4. Taking a trip to Taormina
Obsessed with The White Lotus? After visiting Messina like a local, you can set off for Taormina. The trip takes less than an hour, and with the same-day return shuttle service, the transfer to the destination par excellence of Sicilian tourism is comfortable and convenient.
A visit, however brief, can only begin at the Greek Theatre, the symbol of Taormina, and continue to the Odeon, the only example on the island of a covered Roman theatre.
Take advantage of a stroll along Corso Umberto I (the king of Taormina shopping links Porta Messina to Porta Catania) to buy the famous local ceramics. And delve into the narrow streets of the old town centre in search of tiny flashes of beauty: it will be easy to find them.

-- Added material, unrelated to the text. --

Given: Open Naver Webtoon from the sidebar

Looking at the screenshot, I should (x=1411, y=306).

For example, by simply looking up—the palaces' balconies, adorned with plants and Moorish heads, are enchanting.Get now your ticket for the roundtrip shuttle transfer from Messina to Taormina❯
3. Swimming under the Eiffel Tower
The beach of Capo Peloro is among the most frequented by the Messinesi. The experience to put on the checklist of things to do in Messina like a local? A dip in the water of the Strait in the shadow of a curious construction.

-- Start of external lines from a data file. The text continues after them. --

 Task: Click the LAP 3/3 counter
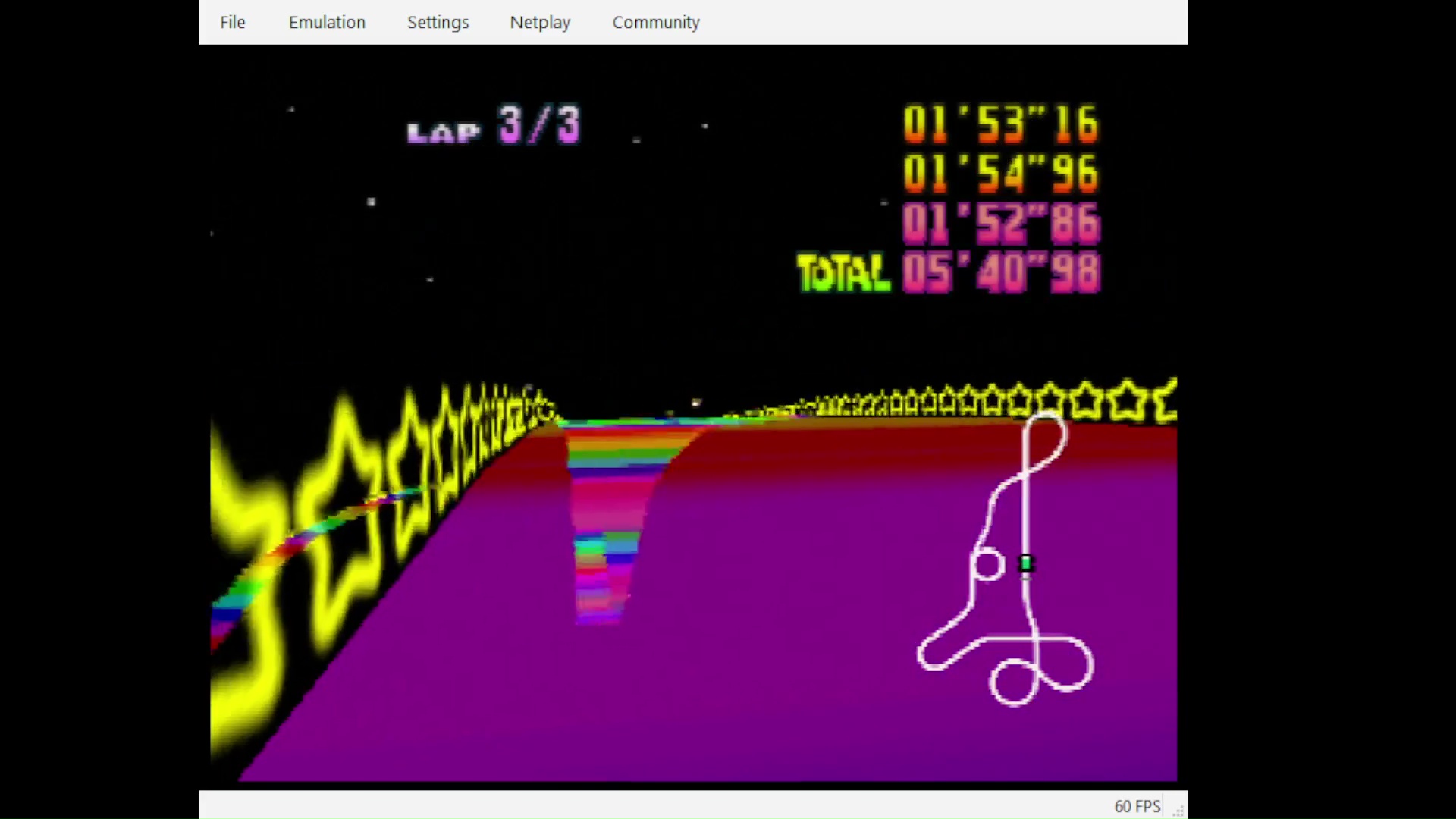click(494, 126)
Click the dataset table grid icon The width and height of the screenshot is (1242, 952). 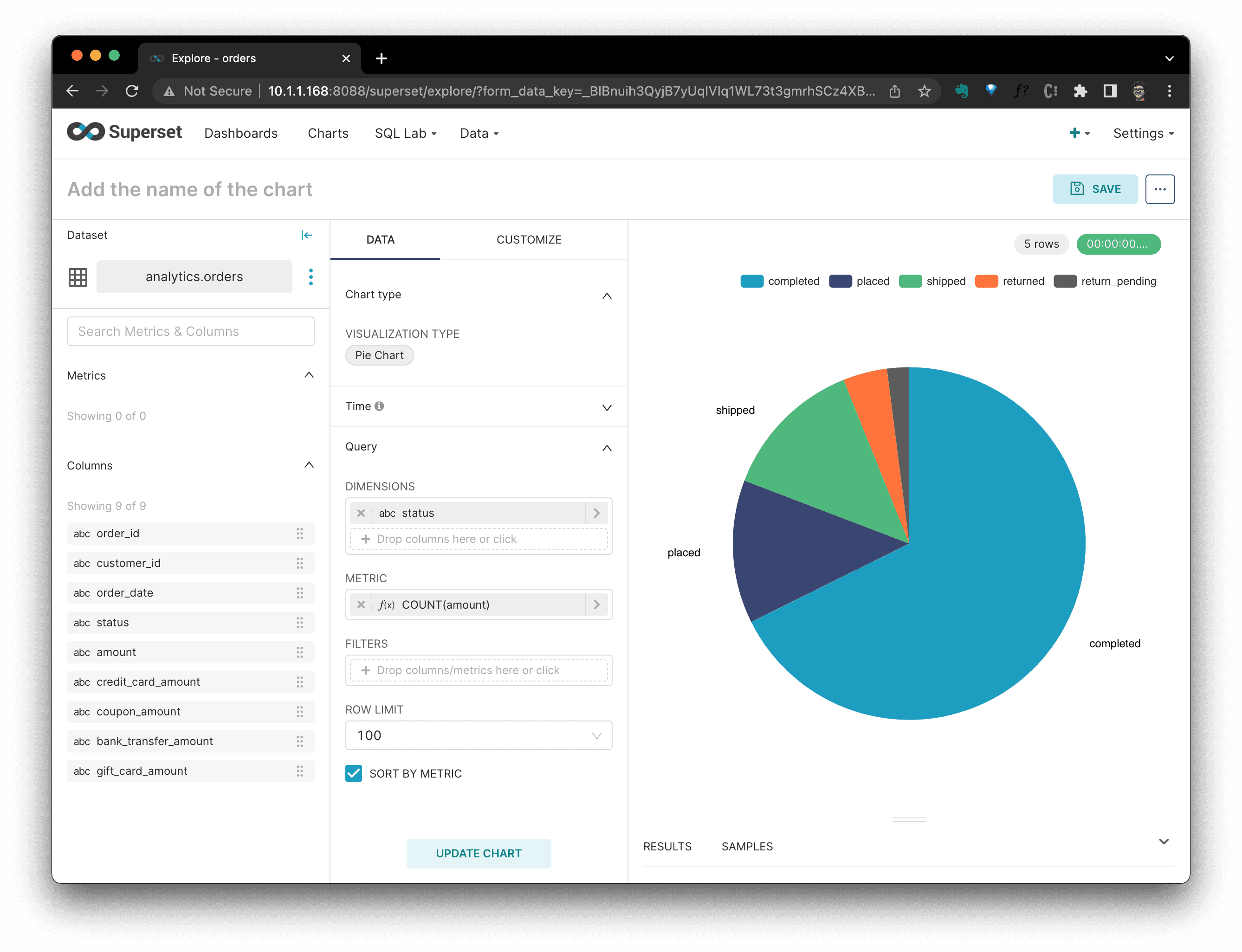pyautogui.click(x=78, y=277)
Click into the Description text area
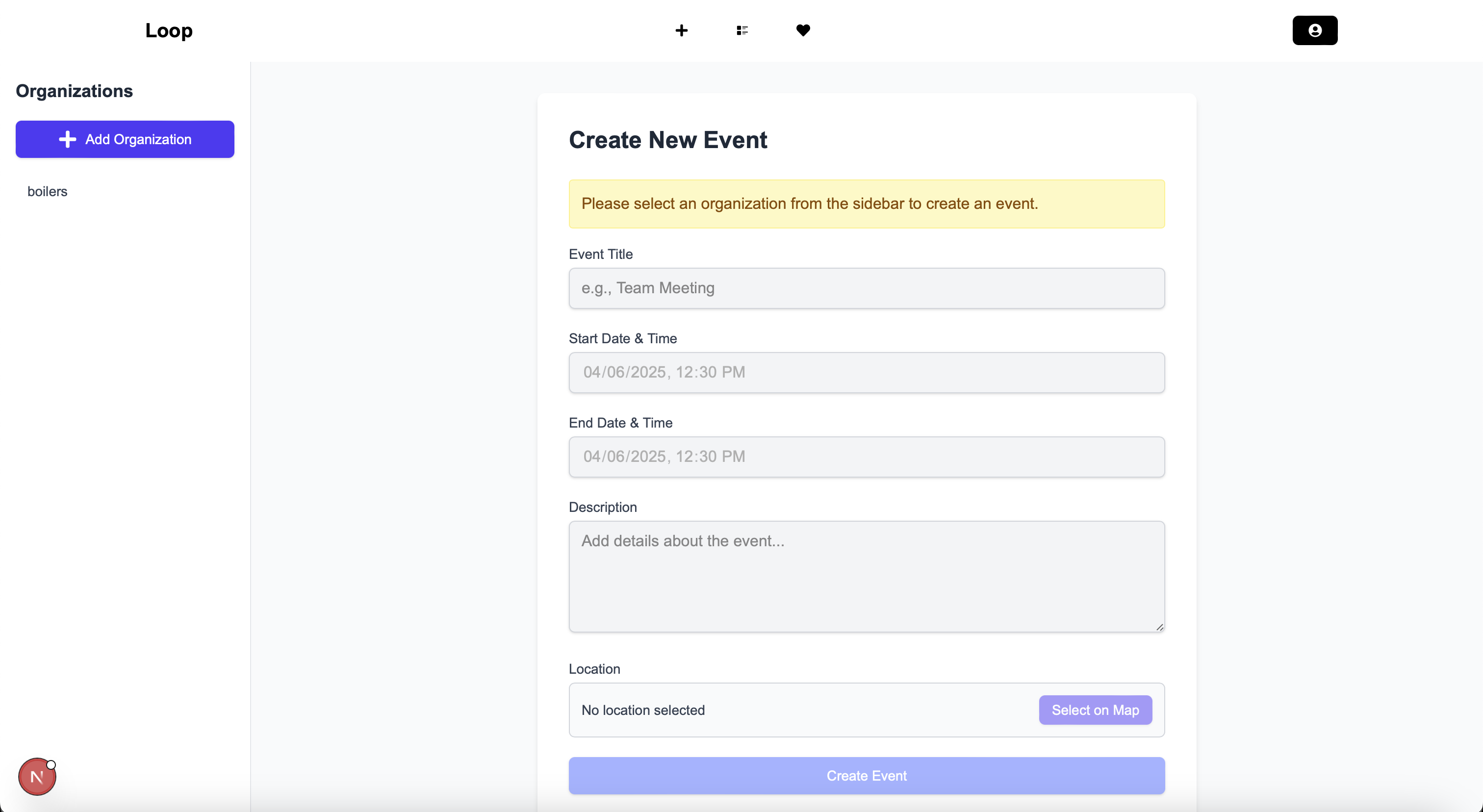 tap(867, 576)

Il Pilone di Torre Faro, an old and disused transmission tower dating back to the 1950s, is now an integral part of the Messina skyline, an absolute tourist attraction beloved even by residents. Over the years, the pylon has acquired a somewhat romantic allure.
In short, a sort of Sicilian Eiffel Tower that leads a touch of charm to the sandy beach lining the shoreline. No Grand Palais, Louvre or Notre Dame at its feet, but the seas of Messina, the Tyrrhenian and Ionian, the lakes of Ganzirri and the seaside village of Torre Faro.
2. Visiting Ganzirri
Ganzirri is a delightful seaside village, a small hamlet about 13 kilometres from the centre of Messina located on the northeastern tip of Sicily. A timeless place marked by narrow streets and small dwellings, the ancient traditions linked to the old sea trades still survive here.

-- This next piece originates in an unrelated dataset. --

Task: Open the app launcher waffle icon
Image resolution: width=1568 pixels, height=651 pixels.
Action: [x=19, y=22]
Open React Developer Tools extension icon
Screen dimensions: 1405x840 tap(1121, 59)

Cycling along the northern shore is an excellent way to reach Ganzirri and the Nature Reserve surrounding the town. You'll be able to admire Lake Grande, connected to the Ionian Sea, and Lake Piccolo, joined to the Tyrrhenian Sea; wander around the Capo Peloro nature reserve; discover the lagoon and the village of Torre Faro and glimpse the monumental Pilone in the distance.
1. Attending the Procession of the Assumption
Are you planning to travel to Sicily next summer? Spend part of your journey in Messina like a local and attend the famous procession of La Vera.
The entire city is in turmoil for the festivities dedicated to the Madonna Assunta, an unmissable appointment for the Messinesi and a symbol of the city's religious and festive spirit. The event dates back to at least the 16th century and retains an exceptional appeal for its inhabitants, who persist in flocking to participate in the festivities. And to make 15 August a memorable occasion for anyone in town.
Every year on this date, hundreds of people drag a votive cart about 15 metres high in procession. The various characters that populate the massive float symbolising the Assumption of the Virgin are now papier-mâché statues, but that was not always the case. Until 1866, the imposing and scenic composition consisted of flesh and blood people secured to the structure with a rope.